Dories shuddered and seemed glad to climb down on the side of the rocks where the sun was shining so brightly and from where one could not see the dismal swamp and the crumbling old ruin.

CHAPTER IX.
A MYSTERIOUS MESSAGE

As they walked along the hard, glistening beach, Nann glanced over the shimmering water at the gray, forbidding-looking island in the distance, almost as though she thought that the Phantom Yacht might again be seen sailing toward the place where the dock had been. “Poor Darlina,” she said turning toward the others, “how I do hope that she is happy now.”
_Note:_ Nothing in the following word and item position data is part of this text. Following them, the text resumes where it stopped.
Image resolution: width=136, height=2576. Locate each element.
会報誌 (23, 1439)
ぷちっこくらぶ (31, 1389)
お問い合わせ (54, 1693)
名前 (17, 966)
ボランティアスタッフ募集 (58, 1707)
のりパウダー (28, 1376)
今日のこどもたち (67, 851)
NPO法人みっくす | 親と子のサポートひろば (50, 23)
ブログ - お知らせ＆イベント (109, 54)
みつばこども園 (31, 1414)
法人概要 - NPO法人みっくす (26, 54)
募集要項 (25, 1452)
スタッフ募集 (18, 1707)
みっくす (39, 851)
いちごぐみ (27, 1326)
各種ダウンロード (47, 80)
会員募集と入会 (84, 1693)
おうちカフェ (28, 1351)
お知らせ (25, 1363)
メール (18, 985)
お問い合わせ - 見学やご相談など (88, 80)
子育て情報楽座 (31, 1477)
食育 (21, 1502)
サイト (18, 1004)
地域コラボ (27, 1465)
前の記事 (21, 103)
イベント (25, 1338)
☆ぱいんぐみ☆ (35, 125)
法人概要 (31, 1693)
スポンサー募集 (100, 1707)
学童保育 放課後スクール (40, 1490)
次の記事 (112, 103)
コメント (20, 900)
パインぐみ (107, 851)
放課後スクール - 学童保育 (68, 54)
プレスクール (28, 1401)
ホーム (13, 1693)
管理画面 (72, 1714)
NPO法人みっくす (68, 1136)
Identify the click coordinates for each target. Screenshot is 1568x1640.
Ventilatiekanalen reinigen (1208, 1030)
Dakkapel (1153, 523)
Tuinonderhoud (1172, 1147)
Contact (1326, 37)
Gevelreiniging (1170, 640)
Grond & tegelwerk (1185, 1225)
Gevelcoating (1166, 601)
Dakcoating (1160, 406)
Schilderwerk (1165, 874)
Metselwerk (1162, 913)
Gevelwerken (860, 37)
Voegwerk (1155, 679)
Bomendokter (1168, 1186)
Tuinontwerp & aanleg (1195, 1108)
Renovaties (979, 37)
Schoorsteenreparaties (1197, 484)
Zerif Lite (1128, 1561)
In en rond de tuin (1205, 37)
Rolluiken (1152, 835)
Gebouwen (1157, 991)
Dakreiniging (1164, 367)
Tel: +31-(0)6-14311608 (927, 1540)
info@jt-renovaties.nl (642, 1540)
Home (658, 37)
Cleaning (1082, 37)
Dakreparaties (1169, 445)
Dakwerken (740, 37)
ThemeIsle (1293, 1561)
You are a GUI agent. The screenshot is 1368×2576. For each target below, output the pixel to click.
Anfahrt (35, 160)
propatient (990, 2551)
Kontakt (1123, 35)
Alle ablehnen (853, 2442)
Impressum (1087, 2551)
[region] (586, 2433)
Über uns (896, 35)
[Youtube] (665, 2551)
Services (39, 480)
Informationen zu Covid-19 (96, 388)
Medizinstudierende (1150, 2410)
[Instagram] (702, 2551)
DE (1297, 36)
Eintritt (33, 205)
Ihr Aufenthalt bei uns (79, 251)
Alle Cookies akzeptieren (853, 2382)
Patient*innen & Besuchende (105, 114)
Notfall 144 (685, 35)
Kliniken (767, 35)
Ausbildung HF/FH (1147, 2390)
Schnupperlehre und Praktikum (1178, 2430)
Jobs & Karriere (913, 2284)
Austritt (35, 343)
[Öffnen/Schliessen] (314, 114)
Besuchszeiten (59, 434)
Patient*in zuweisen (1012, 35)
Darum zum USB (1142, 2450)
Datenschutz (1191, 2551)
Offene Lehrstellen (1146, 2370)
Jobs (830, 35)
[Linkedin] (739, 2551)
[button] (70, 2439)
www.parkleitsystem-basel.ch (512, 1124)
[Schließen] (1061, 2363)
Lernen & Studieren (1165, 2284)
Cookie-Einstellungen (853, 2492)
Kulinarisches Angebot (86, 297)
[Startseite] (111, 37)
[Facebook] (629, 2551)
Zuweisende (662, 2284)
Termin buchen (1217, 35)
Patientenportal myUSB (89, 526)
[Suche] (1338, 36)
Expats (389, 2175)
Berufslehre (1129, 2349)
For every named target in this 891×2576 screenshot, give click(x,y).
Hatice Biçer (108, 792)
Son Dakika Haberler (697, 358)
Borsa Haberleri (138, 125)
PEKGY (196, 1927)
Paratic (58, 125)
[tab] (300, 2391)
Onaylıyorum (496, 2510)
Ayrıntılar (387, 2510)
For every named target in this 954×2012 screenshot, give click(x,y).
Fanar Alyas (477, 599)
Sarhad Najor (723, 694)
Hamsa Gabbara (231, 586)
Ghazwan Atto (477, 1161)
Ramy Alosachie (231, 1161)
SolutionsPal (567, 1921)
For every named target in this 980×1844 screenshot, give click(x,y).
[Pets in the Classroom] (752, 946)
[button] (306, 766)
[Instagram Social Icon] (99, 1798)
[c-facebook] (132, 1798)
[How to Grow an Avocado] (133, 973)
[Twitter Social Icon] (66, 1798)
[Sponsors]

“Cain’t no one tell as to that, I reckon,” Gib commented, when Dories asked: “Gibralter, how long ago did all this happen? How old would that girl and boy be now?”

“Pa was speakin’ o’ that ’long about last week,” was the reply. “He reckoned ’twas ten year since the Phantom Yacht sailed off agin with the mother and the two little uns. That’d make the boy, Pa said, about nineteen year old he cal’lated, an’ the wee girl about fifteen.”

“Then little Darlina would be about our age,” Dories commented.

“Why do you think that her name would be the same as her mother’s?” Nann queried.

“O, just because it is odd and pretty,” was Dories’ reason. Then, stepping more spryly, she said: “I do hope Aunt Jane has not been awake long, fretting for her breakfast. We’ve been gone over two hours I do believe.”

“Gee!” Gib exclaimed, looking around for his horse. “I’ll have ter gallop as fast as the ol’ colonel did that thar night I was tellin’ yo’ about or Pa’ll be in my wool. I’d ought to’ve had the milkin’ done this hour past. So long!” he added, bolting suddenly between two of the boarded-up cottages they were passing. “Thar’s my ol’ steed out by the marsh,” he called back to them.

The girls entered the kitchen very quietly and tiptoed through the living-room hoping that their elderly hostess had not yet awakened, but a querulous voice was calling: “Dories, is that you? Why can’t you be more quiet? I’ve heard you prowling around this house for the past hour. Going up and down those outside stairs. I should think you would know that I want quiet. I came here to rest my nerves. Bring my coffee at once.”